Answer-first summary for fast verification
Answer: The **Stage's detail screen** and the **Executor's log files**.
The correct answer is **C: The Stage's detail screen and the Executor's log files.** * **Stage's Detail Screen:** On the specific Stage ID page in the Spark UI, you can find the **Shuffle metrics** section. This area includes two specific columns: *Shuffle spill (memory)* and *Shuffle spill (disk)*. If the 'disk' column contains non-zero values, it confirms that data was serialized and written to disk during that stage. * **Executor's Log Files:** By navigating to the **Executors** tab and viewing the stdout/stderr logs for a specific executor, you can search for entries from the `UnsafeExternalSorter`. Messages such as "Spilling data because number of spilledRecords crossed the threshold" provide definitive proof of spilling at the task level. **Why other options are incorrect:** * **Query (SQL) detail screen:** This view shows high-level physical and logical plan metrics but does not expose the granular task-level shuffle spill counters found in the Stage view. * **Driver's log files:** Spilling is an executor-side event. The driver does not manage the local shuffle memory of the executors, so these events are not captured in the driver logs. * **Executor's detail screen:** While the Executors tab provides aggregate metrics, the primary per-task spill counters are most effectively analyzed on the Stage detail page.
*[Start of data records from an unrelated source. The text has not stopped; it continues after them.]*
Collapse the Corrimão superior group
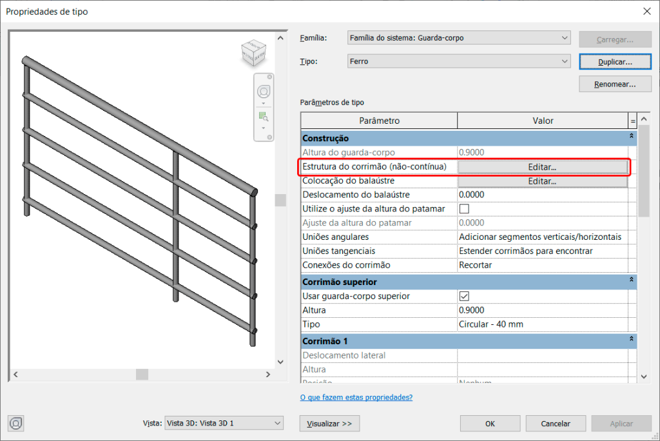This screenshot has height=441, width=660. pos(631,282)
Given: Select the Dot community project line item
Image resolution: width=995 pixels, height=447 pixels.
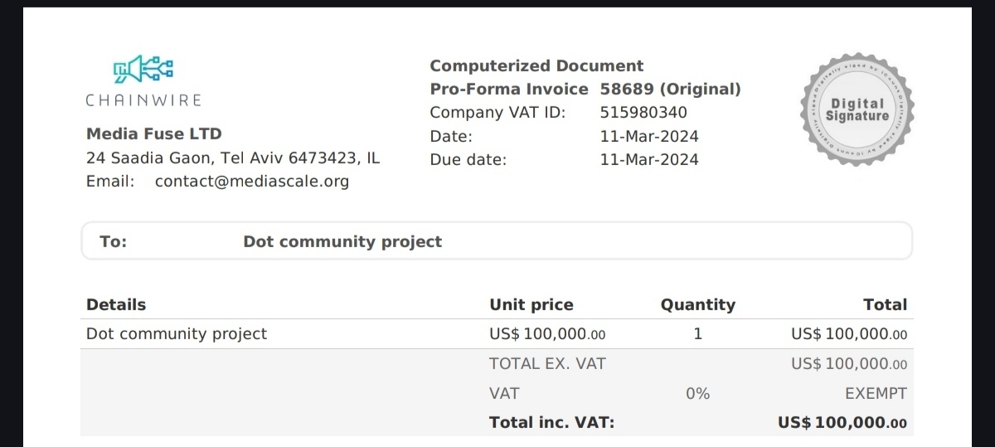Looking at the screenshot, I should (x=177, y=334).
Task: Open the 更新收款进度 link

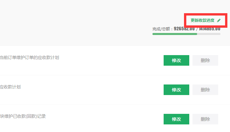Action: pos(202,20)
Author: LeetQuiz Editorial Team
Ultimate access to all questions.
No comments yet.
During the execution of wide transformations in Apache Spark, data may 'spill' to disk if the executor's memory is insufficient. Which two locations in the Spark UI provide the primary indicators that partitions are spilling to disk?
A
The Driver's log files and the Executor's log files.
B
The Stage's detail screen and the Query's (SQL) detail screen.
C
The Stage's detail screen and the Executor's log files.
D
The Executor's detail screen and the Executor's log files.